■ **YOUR INSTRUCTIONS**
Please return all of the data exactly as written.

■ **Stored records**

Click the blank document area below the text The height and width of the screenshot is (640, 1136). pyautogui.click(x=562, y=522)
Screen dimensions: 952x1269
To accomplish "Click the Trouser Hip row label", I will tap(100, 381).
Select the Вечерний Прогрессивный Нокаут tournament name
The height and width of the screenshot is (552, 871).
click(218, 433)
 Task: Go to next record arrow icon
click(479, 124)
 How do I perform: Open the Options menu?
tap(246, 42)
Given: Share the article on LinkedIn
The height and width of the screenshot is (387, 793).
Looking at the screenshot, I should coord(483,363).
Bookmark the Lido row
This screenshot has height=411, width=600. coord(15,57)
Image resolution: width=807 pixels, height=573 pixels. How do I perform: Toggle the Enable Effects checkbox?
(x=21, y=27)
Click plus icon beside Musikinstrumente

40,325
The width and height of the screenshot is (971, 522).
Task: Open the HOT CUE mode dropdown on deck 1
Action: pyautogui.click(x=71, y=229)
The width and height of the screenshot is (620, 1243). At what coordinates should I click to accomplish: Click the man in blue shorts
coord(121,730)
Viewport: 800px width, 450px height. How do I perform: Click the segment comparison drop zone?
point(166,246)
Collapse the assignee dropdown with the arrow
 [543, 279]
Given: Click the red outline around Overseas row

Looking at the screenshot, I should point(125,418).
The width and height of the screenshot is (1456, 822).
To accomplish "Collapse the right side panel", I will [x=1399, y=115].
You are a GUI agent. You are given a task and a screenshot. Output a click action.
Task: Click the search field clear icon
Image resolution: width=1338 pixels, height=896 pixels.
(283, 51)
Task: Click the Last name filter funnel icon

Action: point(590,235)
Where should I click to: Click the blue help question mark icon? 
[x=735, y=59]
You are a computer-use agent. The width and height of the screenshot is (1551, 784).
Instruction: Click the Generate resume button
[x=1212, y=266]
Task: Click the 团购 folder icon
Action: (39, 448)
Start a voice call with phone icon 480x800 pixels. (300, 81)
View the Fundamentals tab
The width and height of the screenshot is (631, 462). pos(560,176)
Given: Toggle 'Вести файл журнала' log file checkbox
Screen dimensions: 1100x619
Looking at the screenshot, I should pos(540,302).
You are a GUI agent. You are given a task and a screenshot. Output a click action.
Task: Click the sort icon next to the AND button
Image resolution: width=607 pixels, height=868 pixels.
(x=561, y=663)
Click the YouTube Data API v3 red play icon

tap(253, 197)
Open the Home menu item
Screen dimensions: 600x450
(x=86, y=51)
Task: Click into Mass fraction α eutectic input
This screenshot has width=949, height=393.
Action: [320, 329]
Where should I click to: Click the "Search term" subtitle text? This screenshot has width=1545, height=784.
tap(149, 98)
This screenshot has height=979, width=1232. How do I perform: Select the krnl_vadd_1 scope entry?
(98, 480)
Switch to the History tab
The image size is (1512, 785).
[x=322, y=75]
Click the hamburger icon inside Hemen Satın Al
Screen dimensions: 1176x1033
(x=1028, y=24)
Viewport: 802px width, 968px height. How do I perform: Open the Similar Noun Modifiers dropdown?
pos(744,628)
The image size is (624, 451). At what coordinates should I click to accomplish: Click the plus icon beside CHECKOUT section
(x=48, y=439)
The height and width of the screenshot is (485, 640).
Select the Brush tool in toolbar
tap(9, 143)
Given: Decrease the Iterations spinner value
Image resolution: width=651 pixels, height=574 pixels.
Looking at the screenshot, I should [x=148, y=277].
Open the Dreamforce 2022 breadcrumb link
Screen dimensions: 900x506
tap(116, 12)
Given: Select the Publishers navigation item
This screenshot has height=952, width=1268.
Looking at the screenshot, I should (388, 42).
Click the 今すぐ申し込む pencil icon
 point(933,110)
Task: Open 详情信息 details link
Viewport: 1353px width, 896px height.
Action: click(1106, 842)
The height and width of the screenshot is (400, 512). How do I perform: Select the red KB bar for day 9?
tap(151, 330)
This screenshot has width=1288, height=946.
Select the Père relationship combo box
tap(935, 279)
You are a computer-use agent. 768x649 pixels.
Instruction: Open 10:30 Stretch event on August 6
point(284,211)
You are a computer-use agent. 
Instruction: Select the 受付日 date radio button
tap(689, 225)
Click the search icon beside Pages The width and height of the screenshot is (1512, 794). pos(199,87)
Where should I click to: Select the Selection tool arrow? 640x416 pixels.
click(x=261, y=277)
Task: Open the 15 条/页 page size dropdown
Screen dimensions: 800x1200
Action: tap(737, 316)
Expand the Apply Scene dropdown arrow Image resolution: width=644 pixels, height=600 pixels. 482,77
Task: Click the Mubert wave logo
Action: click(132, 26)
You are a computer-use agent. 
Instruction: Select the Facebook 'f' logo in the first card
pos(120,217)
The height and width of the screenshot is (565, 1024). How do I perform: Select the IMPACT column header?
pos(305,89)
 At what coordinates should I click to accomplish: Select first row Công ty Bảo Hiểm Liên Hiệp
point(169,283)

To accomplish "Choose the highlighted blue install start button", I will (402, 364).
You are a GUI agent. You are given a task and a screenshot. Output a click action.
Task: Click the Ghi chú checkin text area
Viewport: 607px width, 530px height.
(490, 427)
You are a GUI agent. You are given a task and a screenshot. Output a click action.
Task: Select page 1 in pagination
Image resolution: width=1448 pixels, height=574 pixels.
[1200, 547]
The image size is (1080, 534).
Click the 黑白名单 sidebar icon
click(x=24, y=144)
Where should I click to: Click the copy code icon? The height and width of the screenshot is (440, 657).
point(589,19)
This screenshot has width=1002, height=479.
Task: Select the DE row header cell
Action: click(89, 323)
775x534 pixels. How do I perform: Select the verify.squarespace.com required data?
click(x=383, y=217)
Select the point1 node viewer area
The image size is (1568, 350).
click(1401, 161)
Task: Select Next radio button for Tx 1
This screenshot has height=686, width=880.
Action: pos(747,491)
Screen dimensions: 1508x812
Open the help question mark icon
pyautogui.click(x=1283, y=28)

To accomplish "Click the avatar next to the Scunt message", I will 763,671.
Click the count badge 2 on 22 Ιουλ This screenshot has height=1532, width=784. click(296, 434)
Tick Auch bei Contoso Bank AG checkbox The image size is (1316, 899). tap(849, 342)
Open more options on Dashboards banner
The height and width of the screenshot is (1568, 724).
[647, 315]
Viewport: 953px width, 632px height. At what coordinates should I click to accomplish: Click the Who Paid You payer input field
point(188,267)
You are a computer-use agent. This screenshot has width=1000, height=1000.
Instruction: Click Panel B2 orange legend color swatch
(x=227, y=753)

■ **SOLUTION TO THE EXERCISE**
Click the blank document area below the text The height and width of the screenshot is (640, 1136). pyautogui.click(x=562, y=522)
Screen dimensions: 952x1269
To accomplish "Click the Trouser Hip row label", I will tap(100, 381).
Select the Вечерний Прогрессивный Нокаут tournament name
The height and width of the screenshot is (552, 871).
click(218, 433)
 Task: Go to next record arrow icon
click(479, 124)
 How do I perform: Open the Options menu?
tap(246, 42)
Given: Share the article on LinkedIn
The height and width of the screenshot is (387, 793).
Looking at the screenshot, I should coord(483,363).
Bookmark the Lido row
This screenshot has height=411, width=600. coord(15,57)
Image resolution: width=807 pixels, height=573 pixels. How do I perform: Toggle the Enable Effects checkbox?
(x=21, y=27)
Click plus icon beside Musikinstrumente

40,325
The width and height of the screenshot is (971, 522).
Task: Open the HOT CUE mode dropdown on deck 1
Action: pyautogui.click(x=71, y=229)
The width and height of the screenshot is (620, 1243). At what coordinates should I click to accomplish: Click the man in blue shorts
coord(121,730)
Viewport: 800px width, 450px height. How do I perform: Click the segment comparison drop zone?
point(166,246)
Collapse the assignee dropdown with the arrow
 [543, 279]
Given: Click the red outline around Overseas row

Looking at the screenshot, I should point(125,418).
The width and height of the screenshot is (1456, 822).
To accomplish "Collapse the right side panel", I will [x=1399, y=115].
You are a GUI agent. You are given a task and a screenshot. Output a click action.
Task: Click the search field clear icon
Image resolution: width=1338 pixels, height=896 pixels.
(283, 51)
Task: Click the Last name filter funnel icon

Action: point(590,235)
Where should I click to: Click the blue help question mark icon? 
[x=735, y=59]
You are a computer-use agent. The width and height of the screenshot is (1551, 784).
Instruction: Click the Generate resume button
[x=1212, y=266]
Task: Click the 团购 folder icon
Action: (39, 448)
Start a voice call with phone icon 480x800 pixels. (300, 81)
View the Fundamentals tab
The width and height of the screenshot is (631, 462). pos(560,176)
Given: Toggle 'Вести файл журнала' log file checkbox
Screen dimensions: 1100x619
Looking at the screenshot, I should pos(540,302).
You are a GUI agent. You are given a task and a screenshot. Output a click action.
Task: Click the sort icon next to the AND button
Image resolution: width=607 pixels, height=868 pixels.
(x=561, y=663)
Click the YouTube Data API v3 red play icon

tap(253, 197)
Open the Home menu item
Screen dimensions: 600x450
(x=86, y=51)
Task: Click into Mass fraction α eutectic input
This screenshot has width=949, height=393.
Action: [320, 329]
Where should I click to: Click the "Search term" subtitle text? This screenshot has width=1545, height=784.
tap(149, 98)
This screenshot has height=979, width=1232. How do I perform: Select the krnl_vadd_1 scope entry?
(98, 480)
Switch to the History tab
The image size is (1512, 785).
[x=322, y=75]
Click the hamburger icon inside Hemen Satın Al
Screen dimensions: 1176x1033
(x=1028, y=24)
Viewport: 802px width, 968px height. How do I perform: Open the Similar Noun Modifiers dropdown?
pos(744,628)
The image size is (624, 451). At what coordinates should I click to accomplish: Click the plus icon beside CHECKOUT section
(x=48, y=439)
The height and width of the screenshot is (485, 640).
Select the Brush tool in toolbar
tap(9, 143)
Given: Decrease the Iterations spinner value
Image resolution: width=651 pixels, height=574 pixels.
Looking at the screenshot, I should [x=148, y=277].
Open the Dreamforce 2022 breadcrumb link
Screen dimensions: 900x506
tap(116, 12)
Given: Select the Publishers navigation item
This screenshot has height=952, width=1268.
Looking at the screenshot, I should (388, 42).
Click the 今すぐ申し込む pencil icon
 point(933,110)
Task: Open 详情信息 details link
Viewport: 1353px width, 896px height.
Action: click(1106, 842)
The height and width of the screenshot is (400, 512). How do I perform: Select the red KB bar for day 9?
tap(151, 330)
This screenshot has width=1288, height=946.
Select the Père relationship combo box
tap(935, 279)
You are a computer-use agent. 768x649 pixels.
Instruction: Open 10:30 Stretch event on August 6
point(284,211)
You are a computer-use agent. 
Instruction: Select the 受付日 date radio button
tap(689, 225)
Click the search icon beside Pages The width and height of the screenshot is (1512, 794). pos(199,87)
Where should I click to: Select the Selection tool arrow? 640x416 pixels.
click(x=261, y=277)
Task: Open the 15 条/页 page size dropdown
Screen dimensions: 800x1200
Action: tap(737, 316)
Expand the Apply Scene dropdown arrow Image resolution: width=644 pixels, height=600 pixels. 482,77
Task: Click the Mubert wave logo
Action: click(132, 26)
You are a computer-use agent. 
Instruction: Select the Facebook 'f' logo in the first card
pos(120,217)
The height and width of the screenshot is (565, 1024). How do I perform: Select the IMPACT column header?
pos(305,89)
 At what coordinates should I click to accomplish: Select first row Công ty Bảo Hiểm Liên Hiệp
point(169,283)

To accomplish "Choose the highlighted blue install start button", I will (402, 364).
You are a GUI agent. You are given a task and a screenshot. Output a click action.
Task: Click the Ghi chú checkin text area
Viewport: 607px width, 530px height.
(490, 427)
You are a GUI agent. You are given a task and a screenshot. Output a click action.
Task: Select page 1 in pagination
Image resolution: width=1448 pixels, height=574 pixels.
[1200, 547]
The image size is (1080, 534).
Click the 黑白名单 sidebar icon
click(x=24, y=144)
Where should I click to: Click the copy code icon? The height and width of the screenshot is (440, 657).
point(589,19)
This screenshot has width=1002, height=479.
Task: Select the DE row header cell
Action: click(89, 323)
775x534 pixels. How do I perform: Select the verify.squarespace.com required data?
click(x=383, y=217)
Select the point1 node viewer area
The image size is (1568, 350).
click(1401, 161)
Task: Select Next radio button for Tx 1
This screenshot has height=686, width=880.
Action: pos(747,491)
Screen dimensions: 1508x812
Open the help question mark icon
pyautogui.click(x=1283, y=28)

To accomplish "Click the avatar next to the Scunt message", I will 763,671.
Click the count badge 2 on 22 Ιουλ This screenshot has height=1532, width=784. click(296, 434)
Tick Auch bei Contoso Bank AG checkbox The image size is (1316, 899). tap(849, 342)
Open more options on Dashboards banner
The height and width of the screenshot is (1568, 724).
[647, 315]
Viewport: 953px width, 632px height. At what coordinates should I click to accomplish: Click the Who Paid You payer input field
point(188,267)
You are a computer-use agent. This screenshot has width=1000, height=1000.
Instruction: Click Panel B2 orange legend color swatch
(x=227, y=753)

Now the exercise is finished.